Изучаемый текст.
+-------+

Или, может быть, предание петербургского периода? Это предание не обязывает нас ни к чему; этот «пятый акт кровавой драмы, происходящий в публичном доме»[72], напротив, развязывает нас окончательно.

С другой стороны, прошлое западных народов служит нам научением, и только; мы нисколько не считаем себя душеприказчиками их исторических завещаний.

Мы разделяем ваши сомнения, – но ваша вера не согревает нас. Мы разделяем вашу ненависть, но не понимаем вашей привязанности к завещанному предками; мы слишком угнетены, слишком несчастны, чтобы довольствоваться полусвободой. Вас связывают скрупулы[73], вас удерживают задние мысли. У нас нет ни задних мыслей, ни скрупулов; у нас только недостает силы…

Вот откуда в нас эта ирония, эта тоска, которая нас точит, поводит нас до бешенства, толкает нас вперед, пока добьемся мы Сибири, истязания, ссылки, преждевременной смерти. Мы жертвуем собою без всякой надежды; от желчи; от скуки… В нашей жизни в самом деле есть что-то безумное – но нет ничего пошлого, ничего косного, ничего мещанского.

Не обвиняйте нас в безнравственности, потому что мы не уважаем того, что вы уважаете. Можно ли упрекать найденыша за то, что он не уважает своих родителей? Мы независимы, потому что начинаем жизнь сызнова. У нас нет ничего законного, кроме нашего организма, нашей народности; это наша сущность, наша плоть и кровь, но отнюдь не связывающий авторитет. Мы независимы, потому что ничего не имеем. Нам почти нечего любить. Все наши воспоминания исполнены горечи и злобы. Образование, науку подали нам на конце кнута. Какое же нам дело до ваших заветных обязанностей, нам, младшим братьям, лишенным наследства? И можем ли мы по совести довольствоваться вашею изношенной нравственностию, не христианскою и не человеческою, существующею только в риторических упражнениях и в прокурорских докладах! Какое уважение может внушать нам ваша римско-варварская законность, это глухое, неуклюжее здание без света и воздуха, подновленное в средние века, подбеленное вольноотпущенным мещанством? Согласен, что дневной разбой в русских судах еще хуже, но из этого не следует, что у вас есть справедливость в законах и судах.

Различие между вашими законами и нашими указами заключается только в заглавной формуле. Указы начинаются подавляющей истиною: «Царь соизволил повелеть»; ваши законы начинаются возмутительною ложью – ироническим злоупотреблением имени французского народа и словами «свобода, братство и равенство». Николаевский свод рассчитан против подданных и в пользу самодержавия. Наполеоновский свод имеет решительно тот же характер. На нас лежит слишком много цепей, чтобы мы добровольно надели на себя еще новых. В этом отношении мы стоим совершенно наряду с нашими крестьянами. Мы покоряемся грубой силе. Мы рабы потому что не имеем возможности освободиться; но мы не принимаем ничего от наших врагов.

Россия никогда не будет протестантскою.

Россия никогда не будет juste-milieu[74].

+-------+

Исходные данные.
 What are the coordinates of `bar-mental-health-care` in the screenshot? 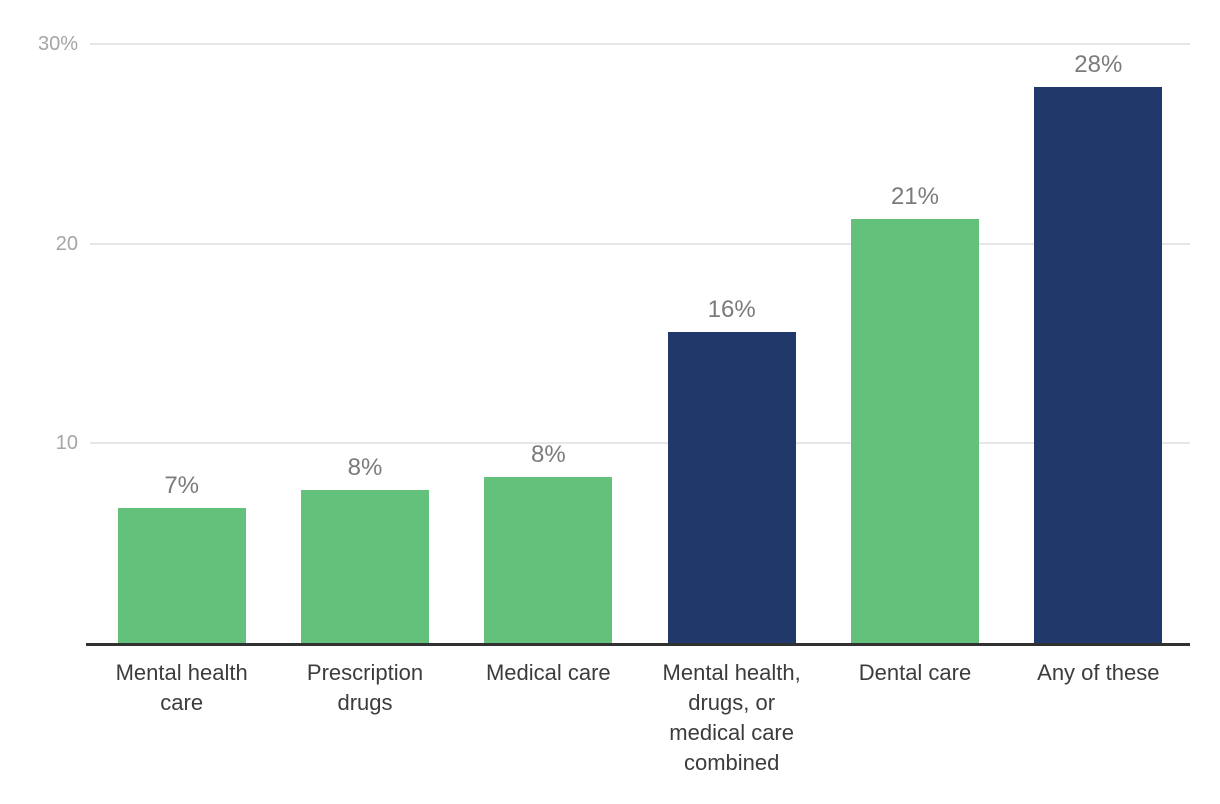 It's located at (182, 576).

+-------+

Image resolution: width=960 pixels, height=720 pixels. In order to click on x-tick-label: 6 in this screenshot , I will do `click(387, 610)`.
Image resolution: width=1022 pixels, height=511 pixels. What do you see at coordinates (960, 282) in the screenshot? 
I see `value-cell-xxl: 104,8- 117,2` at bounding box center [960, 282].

+-------+

Задания.
(a) В чем, согласно отрывку о России и Западе, состоит единственное различие между «вашими законами» и «нашими указами»?
(b) Допишите продолжение отрывка о России и Западе, начав сразу после его последней фразы.
Пункты выше — отдельный материал, к отрывку о России и Западе они не относятся.

Ответы.
(a) Различие заключается только в заглавной формуле.

(b)
Россия никогда не сделает революции с целью отделаться от царя Николая и заменить его царями-представителями, царями-судьями, царями-полицейскими.

Мы, может быть, требуем слишком много и ничего не достигнем. Может быть, так, но мы все-таки не отчаиваемся; прежде 1848 года России не должно, невозможно было вступать в революционное поприще, ей следовало доучиться, и теперь она доучилась. Сам царь это замечает и свирепствует против университетов, против идей, против науки; он старается отрезать Россию от Европы, убить просвещение. Он делает свое дело.

Успеет ли он в нем?

Я уже сказал это прежде. Не следует слепо верить в будущее; каждый зародыш имеет право на развитие, но не каждый развивается. Будущее России зависит не от нее одной. Оно связано с будущим Европы. Кто может предсказать судьбу славянского мира в случае, если реакция и абсолютизм окончательно победят революцию в Европе?

Быть может, он погибнет?

Но в таком случае погибнет и Европа…

И история перенесется в Америку…

Написавши предыдущее, я получил последние два фельетона вашей легенды. Прочитавши их, первым моим движением было бросить в огонь написанное мною. Ваше теплое благородное сердце не дождалось, чтобы кто-нибудь другой поднял голос в пользу непризнанного русского народа. Ваша любящая душа взяла верх над принятою вами ролью неумолимого судьи мстителя за измученный польский народ. Вы впали противоречие, но такие противоречия благородны.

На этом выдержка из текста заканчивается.